Le lecteur de la recherche invité à participer à l’action Le lecteur/spectateur est aussi invité à parcourir le paradoxe de Ménon tout lisant. Ce paradoxe concerne la réflexion, le regard, les conditions de la réussite du parcours. En bref, il faut qu’il sache ce qu’il cherche pour pouvoir le trouver et qu’il l’ignore pour que ce soit utile. Comment se résout ce paradoxe ? Par la passion (de connaître et d’agir). Quand je suis passionné, j’ignore jusqu’à mon ignorance, dont je ne soupçonne pas l’existence. Mais… qu’est-ce qui produit mon ignorance, en d’autres termes, ma passion ? Question ouverte. 

Un jeu de miroirs, des références, un lexique pour imaginer

Tout d’abord, le lecteur prendra connaissance tout au long du présent volume, d’un cadrage et d’une progression de textes “ en miroir ” qui sont des références permettant d’élargir la réflexion en se plongeant dans la tradition philosophique, littéraire et aussi dans des textes contemporains où des auteurs se sont confrontés aux questions que le lecteur se pose. Le choix de ces textes a été fait après un long travail de dialogue entre des faits de la réalité du travail des professionnels du Service public dans certains secteurs et des textes qui ont abordé des réalités proches dans d’autres contextes. Le miroir permet de (se) regarder et de réfléchir le chatoiement des ombres et les éclats de lumière de l’action. 

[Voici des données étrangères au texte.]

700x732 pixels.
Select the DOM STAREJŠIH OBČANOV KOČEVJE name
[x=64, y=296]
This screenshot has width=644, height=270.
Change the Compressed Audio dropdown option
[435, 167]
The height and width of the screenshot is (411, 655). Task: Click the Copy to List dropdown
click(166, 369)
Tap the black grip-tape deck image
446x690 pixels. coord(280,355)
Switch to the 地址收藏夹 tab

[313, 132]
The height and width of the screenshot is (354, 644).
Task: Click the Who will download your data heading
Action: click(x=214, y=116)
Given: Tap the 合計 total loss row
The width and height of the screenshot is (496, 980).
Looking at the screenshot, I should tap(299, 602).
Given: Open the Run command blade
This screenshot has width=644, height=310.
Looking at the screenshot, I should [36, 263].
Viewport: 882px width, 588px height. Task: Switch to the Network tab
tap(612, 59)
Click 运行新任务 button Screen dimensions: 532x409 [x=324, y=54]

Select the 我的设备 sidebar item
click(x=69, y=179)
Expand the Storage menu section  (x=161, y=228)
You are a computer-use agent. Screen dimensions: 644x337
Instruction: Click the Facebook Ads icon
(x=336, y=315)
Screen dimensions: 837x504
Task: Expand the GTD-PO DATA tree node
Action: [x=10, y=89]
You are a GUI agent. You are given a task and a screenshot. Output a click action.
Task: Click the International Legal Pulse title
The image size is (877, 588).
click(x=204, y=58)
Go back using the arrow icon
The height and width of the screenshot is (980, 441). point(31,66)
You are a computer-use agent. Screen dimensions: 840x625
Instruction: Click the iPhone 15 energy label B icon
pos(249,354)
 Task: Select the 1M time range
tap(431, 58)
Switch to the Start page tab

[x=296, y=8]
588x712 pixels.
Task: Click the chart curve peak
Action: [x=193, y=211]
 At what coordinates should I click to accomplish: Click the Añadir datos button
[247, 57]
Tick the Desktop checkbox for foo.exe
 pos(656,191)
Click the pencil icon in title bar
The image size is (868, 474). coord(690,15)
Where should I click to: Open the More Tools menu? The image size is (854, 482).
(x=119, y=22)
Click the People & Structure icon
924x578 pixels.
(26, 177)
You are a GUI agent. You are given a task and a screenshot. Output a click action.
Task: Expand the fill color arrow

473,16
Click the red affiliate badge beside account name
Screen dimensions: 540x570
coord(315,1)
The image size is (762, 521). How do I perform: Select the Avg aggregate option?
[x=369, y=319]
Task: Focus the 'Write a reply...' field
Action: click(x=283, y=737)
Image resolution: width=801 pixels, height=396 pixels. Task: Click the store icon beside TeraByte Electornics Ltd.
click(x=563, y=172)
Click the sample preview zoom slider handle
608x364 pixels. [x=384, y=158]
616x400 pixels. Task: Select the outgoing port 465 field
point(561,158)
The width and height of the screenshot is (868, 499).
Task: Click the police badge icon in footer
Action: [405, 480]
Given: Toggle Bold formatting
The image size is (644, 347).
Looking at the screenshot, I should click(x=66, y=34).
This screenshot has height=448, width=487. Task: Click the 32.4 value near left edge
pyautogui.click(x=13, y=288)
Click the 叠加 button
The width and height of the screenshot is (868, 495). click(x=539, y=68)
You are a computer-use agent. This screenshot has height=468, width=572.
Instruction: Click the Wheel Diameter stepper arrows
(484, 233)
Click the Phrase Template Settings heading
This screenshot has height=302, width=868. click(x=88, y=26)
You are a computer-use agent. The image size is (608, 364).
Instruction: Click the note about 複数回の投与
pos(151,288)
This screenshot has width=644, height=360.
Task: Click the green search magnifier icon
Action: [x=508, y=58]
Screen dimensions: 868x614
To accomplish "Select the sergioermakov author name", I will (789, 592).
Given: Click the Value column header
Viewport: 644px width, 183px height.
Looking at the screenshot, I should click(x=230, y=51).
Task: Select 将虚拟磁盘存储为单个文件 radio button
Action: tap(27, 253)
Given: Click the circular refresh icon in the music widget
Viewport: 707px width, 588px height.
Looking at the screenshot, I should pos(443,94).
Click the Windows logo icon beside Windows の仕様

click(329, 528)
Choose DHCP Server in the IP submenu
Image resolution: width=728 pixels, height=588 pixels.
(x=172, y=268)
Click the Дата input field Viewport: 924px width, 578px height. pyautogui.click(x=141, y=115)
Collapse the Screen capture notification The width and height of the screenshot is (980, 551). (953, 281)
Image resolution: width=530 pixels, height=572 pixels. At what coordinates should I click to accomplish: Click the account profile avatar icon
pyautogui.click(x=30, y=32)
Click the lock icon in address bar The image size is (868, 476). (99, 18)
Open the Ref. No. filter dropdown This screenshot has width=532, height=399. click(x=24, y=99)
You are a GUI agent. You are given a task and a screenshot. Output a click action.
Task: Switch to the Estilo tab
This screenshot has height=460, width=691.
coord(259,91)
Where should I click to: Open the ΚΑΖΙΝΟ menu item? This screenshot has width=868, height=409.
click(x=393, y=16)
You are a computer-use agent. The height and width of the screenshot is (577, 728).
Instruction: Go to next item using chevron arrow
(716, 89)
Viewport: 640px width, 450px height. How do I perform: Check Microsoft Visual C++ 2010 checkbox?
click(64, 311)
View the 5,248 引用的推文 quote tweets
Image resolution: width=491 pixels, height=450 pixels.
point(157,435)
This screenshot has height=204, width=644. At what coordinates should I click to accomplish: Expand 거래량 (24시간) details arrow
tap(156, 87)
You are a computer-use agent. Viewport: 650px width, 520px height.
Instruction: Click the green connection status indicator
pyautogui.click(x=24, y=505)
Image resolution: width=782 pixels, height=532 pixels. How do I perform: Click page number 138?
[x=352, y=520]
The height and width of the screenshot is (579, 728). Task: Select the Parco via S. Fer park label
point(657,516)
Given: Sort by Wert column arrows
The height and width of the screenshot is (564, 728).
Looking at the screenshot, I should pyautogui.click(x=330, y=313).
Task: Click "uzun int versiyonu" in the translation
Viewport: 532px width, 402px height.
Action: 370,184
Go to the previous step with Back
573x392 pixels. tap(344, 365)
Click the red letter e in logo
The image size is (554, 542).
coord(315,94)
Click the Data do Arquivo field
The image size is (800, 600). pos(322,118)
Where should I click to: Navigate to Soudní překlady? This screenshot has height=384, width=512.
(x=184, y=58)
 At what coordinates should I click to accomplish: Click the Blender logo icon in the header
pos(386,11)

Pour que l’imagination puisse prendre la place indispensable qui lui revient dans la démarche, deux livres ont été distribués aux chercheurs, aux responsables et au commanditaire de la recherche :  Le Château de Franz Kafka, Hamlet de Shakespeare. Vu les circonstances, un troisième livre s’est glissé au fil des lectures parmi les références-clés, Les Oligarques du professeur d’histoire et spécialiste de la Grèce ancienne Jules Isaac, livre écrit à un autre moment historique charnière de l’histoire européenne et mondiale (1943) comme l’a rappelé Nicole Loraux, historienne, spécialiste de l’histoire athénienne. Le lecteur en repèrera quelques traces dans la prise de connaissance des résultats écrits de la recherche. Il pourra s’essayer lui-même au parcours de ces œuvres.